Every record should be written out exactly, please.

*** Given entries ***

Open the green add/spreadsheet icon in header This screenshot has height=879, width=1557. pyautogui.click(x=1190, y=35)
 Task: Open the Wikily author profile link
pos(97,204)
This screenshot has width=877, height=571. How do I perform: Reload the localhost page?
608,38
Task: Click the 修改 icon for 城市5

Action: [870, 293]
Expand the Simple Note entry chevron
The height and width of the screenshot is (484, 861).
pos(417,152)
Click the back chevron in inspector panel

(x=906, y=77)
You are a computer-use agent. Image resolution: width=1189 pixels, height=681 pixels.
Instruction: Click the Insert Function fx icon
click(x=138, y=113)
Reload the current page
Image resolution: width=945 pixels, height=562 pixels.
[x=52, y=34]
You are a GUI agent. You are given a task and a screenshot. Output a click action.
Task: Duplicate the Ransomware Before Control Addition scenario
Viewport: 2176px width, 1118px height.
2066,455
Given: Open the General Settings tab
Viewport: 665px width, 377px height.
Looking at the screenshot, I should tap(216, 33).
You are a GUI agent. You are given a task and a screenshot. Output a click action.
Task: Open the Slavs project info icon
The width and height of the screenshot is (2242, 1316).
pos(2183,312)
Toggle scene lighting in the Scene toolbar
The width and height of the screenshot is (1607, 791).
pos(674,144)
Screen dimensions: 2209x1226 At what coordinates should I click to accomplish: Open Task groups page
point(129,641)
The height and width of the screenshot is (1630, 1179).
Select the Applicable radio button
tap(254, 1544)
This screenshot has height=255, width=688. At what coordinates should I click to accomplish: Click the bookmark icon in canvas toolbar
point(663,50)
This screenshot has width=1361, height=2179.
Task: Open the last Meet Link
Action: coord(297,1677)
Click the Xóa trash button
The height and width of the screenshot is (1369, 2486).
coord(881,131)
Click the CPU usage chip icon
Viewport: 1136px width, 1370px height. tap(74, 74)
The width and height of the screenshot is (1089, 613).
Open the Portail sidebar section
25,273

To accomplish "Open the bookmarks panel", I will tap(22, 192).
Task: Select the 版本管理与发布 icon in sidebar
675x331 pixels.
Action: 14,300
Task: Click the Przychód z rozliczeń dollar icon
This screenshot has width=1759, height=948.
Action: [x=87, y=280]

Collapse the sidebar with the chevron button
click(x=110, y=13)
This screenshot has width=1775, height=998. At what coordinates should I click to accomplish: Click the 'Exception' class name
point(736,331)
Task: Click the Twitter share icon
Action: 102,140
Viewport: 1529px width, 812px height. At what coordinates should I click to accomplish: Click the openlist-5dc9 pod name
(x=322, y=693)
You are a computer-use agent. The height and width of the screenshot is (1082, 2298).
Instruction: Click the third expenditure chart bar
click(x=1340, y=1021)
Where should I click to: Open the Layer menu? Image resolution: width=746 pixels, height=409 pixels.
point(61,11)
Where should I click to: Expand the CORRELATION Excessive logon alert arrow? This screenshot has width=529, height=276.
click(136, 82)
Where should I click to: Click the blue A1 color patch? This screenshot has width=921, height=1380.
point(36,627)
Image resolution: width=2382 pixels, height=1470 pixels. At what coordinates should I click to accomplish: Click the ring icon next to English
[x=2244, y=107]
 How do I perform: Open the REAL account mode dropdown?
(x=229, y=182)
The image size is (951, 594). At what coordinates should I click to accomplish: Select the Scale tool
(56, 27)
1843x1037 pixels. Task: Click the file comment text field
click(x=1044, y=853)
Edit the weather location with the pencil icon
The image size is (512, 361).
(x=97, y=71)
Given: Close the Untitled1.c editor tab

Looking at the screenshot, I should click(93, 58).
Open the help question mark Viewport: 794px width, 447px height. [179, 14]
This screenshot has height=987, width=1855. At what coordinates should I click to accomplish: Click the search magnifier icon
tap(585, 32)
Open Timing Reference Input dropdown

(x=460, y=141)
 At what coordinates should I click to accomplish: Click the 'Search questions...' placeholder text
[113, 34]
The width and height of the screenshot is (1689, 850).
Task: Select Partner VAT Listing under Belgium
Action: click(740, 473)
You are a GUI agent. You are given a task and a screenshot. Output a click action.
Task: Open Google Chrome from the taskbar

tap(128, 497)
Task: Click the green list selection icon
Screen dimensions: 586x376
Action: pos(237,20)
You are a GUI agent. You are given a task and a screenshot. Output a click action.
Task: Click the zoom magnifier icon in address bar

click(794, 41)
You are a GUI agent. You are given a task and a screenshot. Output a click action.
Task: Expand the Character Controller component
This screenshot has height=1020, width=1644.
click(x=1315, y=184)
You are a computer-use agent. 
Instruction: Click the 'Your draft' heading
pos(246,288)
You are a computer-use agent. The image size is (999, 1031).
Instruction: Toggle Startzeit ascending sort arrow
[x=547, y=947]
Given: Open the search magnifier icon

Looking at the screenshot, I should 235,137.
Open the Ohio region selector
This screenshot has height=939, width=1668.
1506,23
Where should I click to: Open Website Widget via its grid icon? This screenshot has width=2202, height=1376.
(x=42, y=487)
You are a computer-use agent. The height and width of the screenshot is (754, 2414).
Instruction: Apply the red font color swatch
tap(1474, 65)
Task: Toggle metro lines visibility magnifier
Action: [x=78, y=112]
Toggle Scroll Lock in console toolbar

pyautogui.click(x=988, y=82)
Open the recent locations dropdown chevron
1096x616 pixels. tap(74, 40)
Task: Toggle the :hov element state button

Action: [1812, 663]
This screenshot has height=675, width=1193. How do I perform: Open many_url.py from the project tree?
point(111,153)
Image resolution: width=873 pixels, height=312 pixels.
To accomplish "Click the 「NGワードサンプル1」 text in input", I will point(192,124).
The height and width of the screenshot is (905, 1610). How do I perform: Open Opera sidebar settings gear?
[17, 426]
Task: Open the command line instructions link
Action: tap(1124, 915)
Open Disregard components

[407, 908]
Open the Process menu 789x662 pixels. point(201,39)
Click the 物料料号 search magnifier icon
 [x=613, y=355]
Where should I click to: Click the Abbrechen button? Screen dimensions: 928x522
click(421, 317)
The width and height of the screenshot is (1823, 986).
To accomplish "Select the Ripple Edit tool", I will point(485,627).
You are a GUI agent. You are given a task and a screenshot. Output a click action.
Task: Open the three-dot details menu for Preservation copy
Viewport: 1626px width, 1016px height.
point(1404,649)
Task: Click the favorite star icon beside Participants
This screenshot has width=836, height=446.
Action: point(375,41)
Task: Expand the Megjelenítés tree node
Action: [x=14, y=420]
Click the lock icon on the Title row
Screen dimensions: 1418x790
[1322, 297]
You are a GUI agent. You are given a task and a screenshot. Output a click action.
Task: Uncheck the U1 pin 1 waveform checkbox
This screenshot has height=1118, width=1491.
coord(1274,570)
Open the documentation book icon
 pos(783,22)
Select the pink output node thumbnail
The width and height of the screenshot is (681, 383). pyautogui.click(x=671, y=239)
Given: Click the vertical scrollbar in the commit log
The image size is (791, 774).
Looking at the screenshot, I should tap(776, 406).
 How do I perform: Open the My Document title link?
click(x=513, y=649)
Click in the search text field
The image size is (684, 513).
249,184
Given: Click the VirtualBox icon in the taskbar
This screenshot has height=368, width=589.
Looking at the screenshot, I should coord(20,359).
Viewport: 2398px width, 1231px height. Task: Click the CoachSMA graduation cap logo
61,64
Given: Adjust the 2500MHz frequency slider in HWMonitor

*** End of Given entries ***

# [Expected answer]
Open the green add/spreadsheet icon in header This screenshot has height=879, width=1557. pyautogui.click(x=1190, y=35)
 Task: Open the Wikily author profile link
pos(97,204)
This screenshot has width=877, height=571. How do I perform: Reload the localhost page?
608,38
Task: Click the 修改 icon for 城市5

Action: [870, 293]
Expand the Simple Note entry chevron
The height and width of the screenshot is (484, 861).
pos(417,152)
Click the back chevron in inspector panel

(x=906, y=77)
You are a computer-use agent. Image resolution: width=1189 pixels, height=681 pixels.
Instruction: Click the Insert Function fx icon
click(x=138, y=113)
Reload the current page
Image resolution: width=945 pixels, height=562 pixels.
[x=52, y=34]
You are a GUI agent. You are given a task and a screenshot. Output a click action.
Task: Duplicate the Ransomware Before Control Addition scenario
Viewport: 2176px width, 1118px height.
2066,455
Given: Open the General Settings tab
Viewport: 665px width, 377px height.
Looking at the screenshot, I should tap(216, 33).
You are a GUI agent. You are given a task and a screenshot. Output a click action.
Task: Open the Slavs project info icon
The width and height of the screenshot is (2242, 1316).
pos(2183,312)
Toggle scene lighting in the Scene toolbar
The width and height of the screenshot is (1607, 791).
pos(674,144)
Screen dimensions: 2209x1226 At what coordinates should I click to accomplish: Open Task groups page
point(129,641)
The height and width of the screenshot is (1630, 1179).
Select the Applicable radio button
tap(254, 1544)
This screenshot has height=255, width=688. At what coordinates should I click to accomplish: Click the bookmark icon in canvas toolbar
point(663,50)
This screenshot has width=1361, height=2179.
Task: Open the last Meet Link
Action: coord(297,1677)
Click the Xóa trash button
The height and width of the screenshot is (1369, 2486).
coord(881,131)
Click the CPU usage chip icon
Viewport: 1136px width, 1370px height. tap(74, 74)
The width and height of the screenshot is (1089, 613).
Open the Portail sidebar section
25,273

To accomplish "Open the bookmarks panel", I will tap(22, 192).
Task: Select the 版本管理与发布 icon in sidebar
675x331 pixels.
Action: 14,300
Task: Click the Przychód z rozliczeń dollar icon
This screenshot has width=1759, height=948.
Action: [x=87, y=280]

Collapse the sidebar with the chevron button
click(x=110, y=13)
This screenshot has width=1775, height=998. At what coordinates should I click to accomplish: Click the 'Exception' class name
point(736,331)
Task: Click the Twitter share icon
Action: 102,140
Viewport: 1529px width, 812px height. At what coordinates should I click to accomplish: Click the openlist-5dc9 pod name
(x=322, y=693)
You are a computer-use agent. The height and width of the screenshot is (1082, 2298).
Instruction: Click the third expenditure chart bar
click(x=1340, y=1021)
Where should I click to: Open the Layer menu? Image resolution: width=746 pixels, height=409 pixels.
point(61,11)
Where should I click to: Expand the CORRELATION Excessive logon alert arrow? This screenshot has width=529, height=276.
click(136, 82)
Where should I click to: Click the blue A1 color patch? This screenshot has width=921, height=1380.
point(36,627)
Image resolution: width=2382 pixels, height=1470 pixels. At what coordinates should I click to accomplish: Click the ring icon next to English
[x=2244, y=107]
 How do I perform: Open the REAL account mode dropdown?
(x=229, y=182)
The image size is (951, 594). At what coordinates should I click to accomplish: Select the Scale tool
(56, 27)
1843x1037 pixels. Task: Click the file comment text field
click(x=1044, y=853)
Edit the weather location with the pencil icon
The image size is (512, 361).
(x=97, y=71)
Given: Close the Untitled1.c editor tab

Looking at the screenshot, I should click(93, 58).
Open the help question mark Viewport: 794px width, 447px height. [179, 14]
This screenshot has height=987, width=1855. At what coordinates should I click to accomplish: Click the search magnifier icon
tap(585, 32)
Open Timing Reference Input dropdown

(x=460, y=141)
 At what coordinates should I click to accomplish: Click the 'Search questions...' placeholder text
[113, 34]
The width and height of the screenshot is (1689, 850).
Task: Select Partner VAT Listing under Belgium
Action: click(740, 473)
You are a GUI agent. You are given a task and a screenshot. Output a click action.
Task: Open Google Chrome from the taskbar

tap(128, 497)
Task: Click the green list selection icon
Screen dimensions: 586x376
Action: pos(237,20)
You are a GUI agent. You are given a task and a screenshot. Output a click action.
Task: Click the zoom magnifier icon in address bar

click(794, 41)
You are a GUI agent. You are given a task and a screenshot. Output a click action.
Task: Expand the Character Controller component
This screenshot has height=1020, width=1644.
click(x=1315, y=184)
You are a computer-use agent. 
Instruction: Click the 'Your draft' heading
pos(246,288)
You are a computer-use agent. The image size is (999, 1031).
Instruction: Toggle Startzeit ascending sort arrow
[x=547, y=947]
Given: Open the search magnifier icon

Looking at the screenshot, I should 235,137.
Open the Ohio region selector
This screenshot has height=939, width=1668.
1506,23
Where should I click to: Open Website Widget via its grid icon? This screenshot has width=2202, height=1376.
(x=42, y=487)
You are a computer-use agent. The height and width of the screenshot is (754, 2414).
Instruction: Apply the red font color swatch
tap(1474, 65)
Task: Toggle metro lines visibility magnifier
Action: [x=78, y=112]
Toggle Scroll Lock in console toolbar

pyautogui.click(x=988, y=82)
Open the recent locations dropdown chevron
1096x616 pixels. tap(74, 40)
Task: Toggle the :hov element state button

Action: [1812, 663]
This screenshot has height=675, width=1193. How do I perform: Open many_url.py from the project tree?
point(111,153)
Image resolution: width=873 pixels, height=312 pixels.
To accomplish "Click the 「NGワードサンプル1」 text in input", I will point(192,124).
The height and width of the screenshot is (905, 1610). How do I perform: Open Opera sidebar settings gear?
[17, 426]
Task: Open the command line instructions link
Action: tap(1124, 915)
Open Disregard components

[407, 908]
Open the Process menu 789x662 pixels. point(201,39)
Click the 物料料号 search magnifier icon
 [x=613, y=355]
Where should I click to: Click the Abbrechen button? Screen dimensions: 928x522
click(421, 317)
The width and height of the screenshot is (1823, 986).
To accomplish "Select the Ripple Edit tool", I will point(485,627).
You are a GUI agent. You are given a task and a screenshot. Output a click action.
Task: Open the three-dot details menu for Preservation copy
Viewport: 1626px width, 1016px height.
point(1404,649)
Task: Click the favorite star icon beside Participants
This screenshot has width=836, height=446.
Action: point(375,41)
Task: Expand the Megjelenítés tree node
Action: [x=14, y=420]
Click the lock icon on the Title row
Screen dimensions: 1418x790
[1322, 297]
You are a GUI agent. You are given a task and a screenshot. Output a click action.
Task: Uncheck the U1 pin 1 waveform checkbox
This screenshot has height=1118, width=1491.
coord(1274,570)
Open the documentation book icon
 pos(783,22)
Select the pink output node thumbnail
The width and height of the screenshot is (681, 383). pyautogui.click(x=671, y=239)
Given: Click the vertical scrollbar in the commit log
The image size is (791, 774).
Looking at the screenshot, I should tap(776, 406).
 How do I perform: Open the My Document title link?
click(x=513, y=649)
Click in the search text field
The image size is (684, 513).
249,184
Given: Click the VirtualBox icon in the taskbar
This screenshot has height=368, width=589.
Looking at the screenshot, I should coord(20,359).
Viewport: 2398px width, 1231px height. Task: Click the CoachSMA graduation cap logo
61,64
Given: Adjust the 2500MHz frequency slider in HWMonitor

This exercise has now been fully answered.